PNNL

Abstract

Despite cobalt (Co)-free/nickel (Ni)-rich layered oxides being considered as one of the promising cathode materials due to their high specific capacity, their highly reactive surface is one of the shortcomings that still hinder their practical usages in high-energy-density batteries. Herein, a polyimide/polyvinylpyrrolidone (PI/PVP, denoted as PP) coating layer is demonstrated as dual-protection for LiNi0.96Mg0.02Ti0.02O2 (NMT) cathode material to suppress surface contamination against moisty air and to prevent unwanted side reactions between cathode and electrolyte during electrochemical cycling.
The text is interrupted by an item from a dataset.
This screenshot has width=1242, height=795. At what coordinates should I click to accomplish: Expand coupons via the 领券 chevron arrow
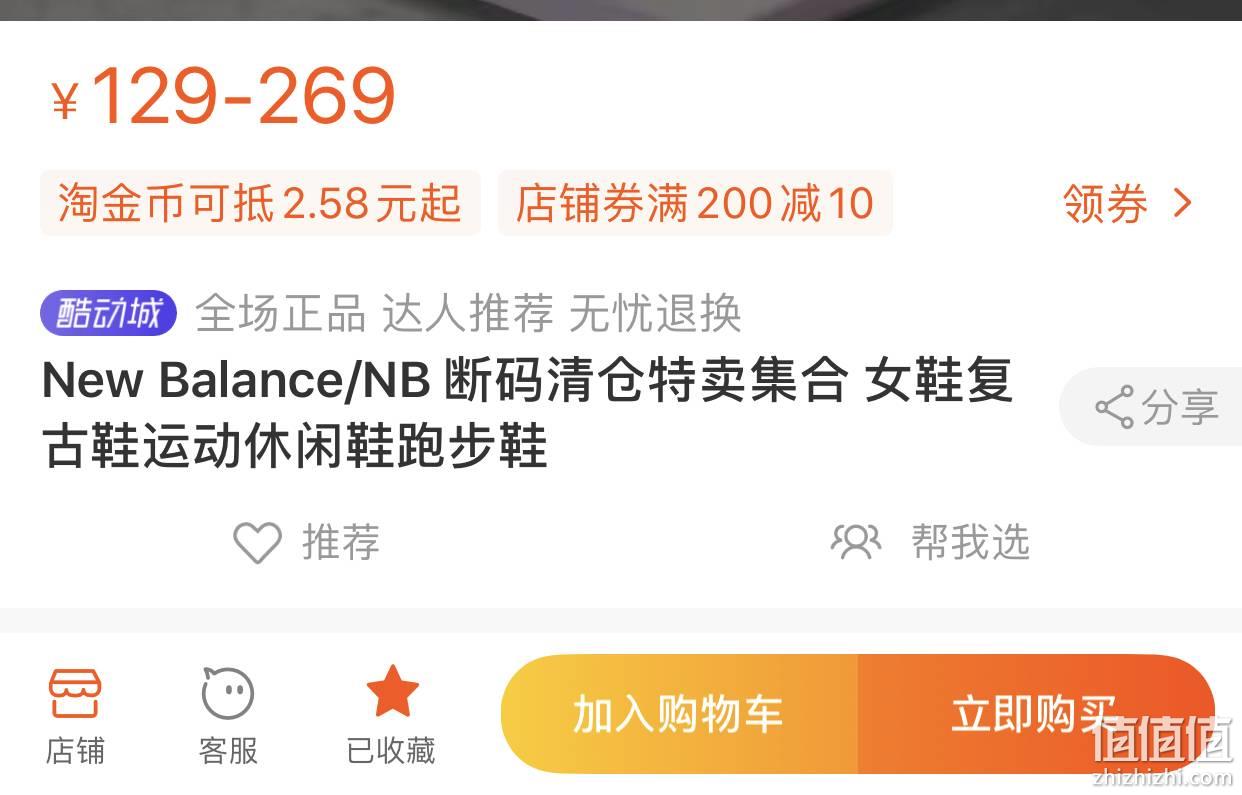click(x=1183, y=204)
The optimal PP-coated NMT (PP@NMT) preserves a clean surface without generation of lithium (Li) residues, structural degradation, and gas evolution after exposure to air with ~30% humidity for 2 weeks. Contrarily, the exposed bare NMT shows severe contamination, structural shrinkage due to Li loss, and increased gas release during charging. In addition, the exposed PP@NMT significantly enhances the electrochemical performance of graphite (Gr)||NMT cells by decreasing byproducts and maintaining structural stability. Moreover, the exposed PP@NMT achieves a high capacity retention of 86.7% after 500 cycles in Gr||NMT cells using an advanced localized high-concentration electrolyte. This work demonstrates a promising facile approach to the protection of Co-free/Ni-rich layered cathodes for their practical applications even after exposure to moisty air.